‘Misconduct’ according to Black’s Law Dictionary is defined as
‘A transgression of some established and definite rule of action, a forbidden act, a dereliction from duty, unlawful behavior, willful in character…synonymous with misdeed, misbehavior, delinquency etc.’
Schedule 1 Clause 14(3) of Industrial Employment (Standing Orders) Central rules 1946 framed under Industrial Employment (Standing Orders) Act 1946 provides for certain acts and omissions as employment misconduct.
These acts or omissions include
- willful insubordination
- habitual negligence
- riotous or disorderly behavior during work hours at the establishment.

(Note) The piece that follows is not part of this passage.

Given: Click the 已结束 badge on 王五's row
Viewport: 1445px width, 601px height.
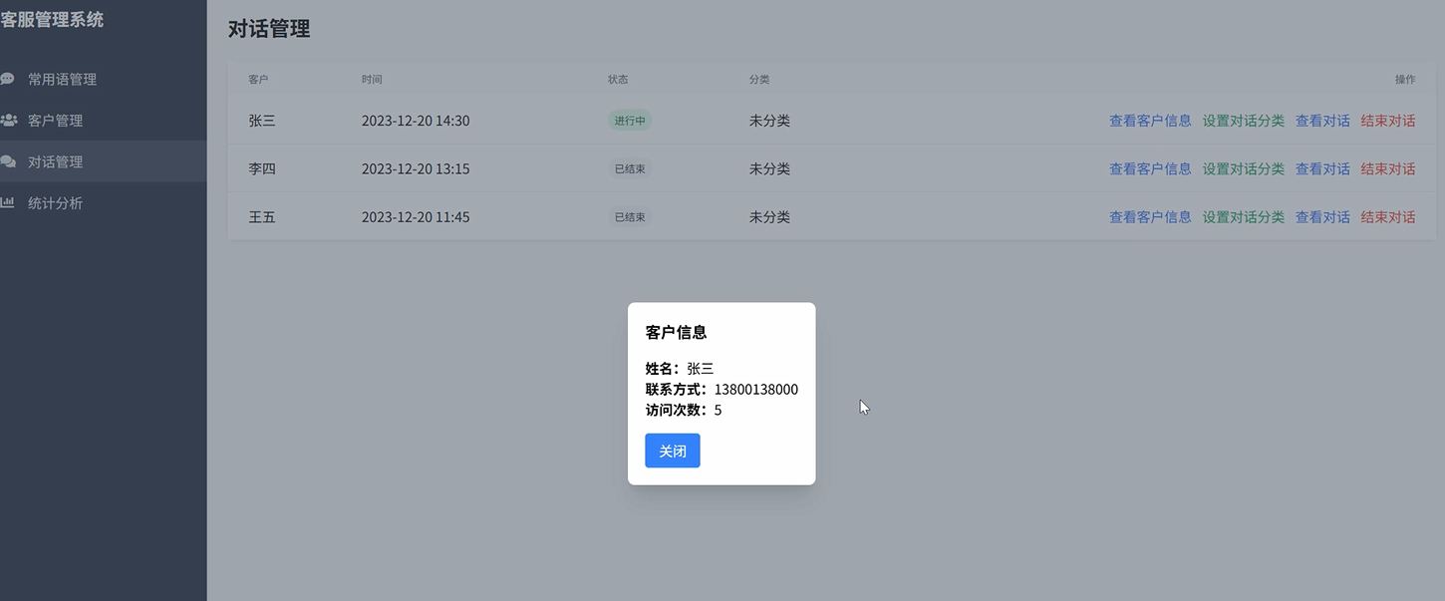Looking at the screenshot, I should 629,216.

- Not just loss to the employer but also disturbance of general peace and tranquillity of the organization, hindrance to work etc. are all factors that determine whether a particular act or omission is constitutes misconduct or not.
Over the years, several decisions have been passed by the Hon’ble Supreme Court on different matters relating to employment misconduct in India and subsequent termination. The Hon’ble Supreme Court in Remington Rand Of India Ltd V/s The Workmen [1970 AIR 1421] held that employment misconduct can be of three types;
- Technical misconduct where there is no sign of indiscipline
- Misconduct relating to the damage to property of the employer in which the court held that the amount of gratuity forfeited will be equivalent to the amount of loss.

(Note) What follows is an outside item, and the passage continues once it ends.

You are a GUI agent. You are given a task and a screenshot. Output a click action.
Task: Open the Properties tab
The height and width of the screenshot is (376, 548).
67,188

- Serious misconduct, which includes acts of violence, actions against the management or other employees, riotous or disorderly behavior inside or outside the place of employment etc.
Employment misconduct in India, therefore includes any act that comes within Schedule 1, Clause 14(3) of Industrial Employment (Standing Orders) Central rules 1946 or the standing orders of the establishment framed keeping in mind the needs and requirement of the establishment.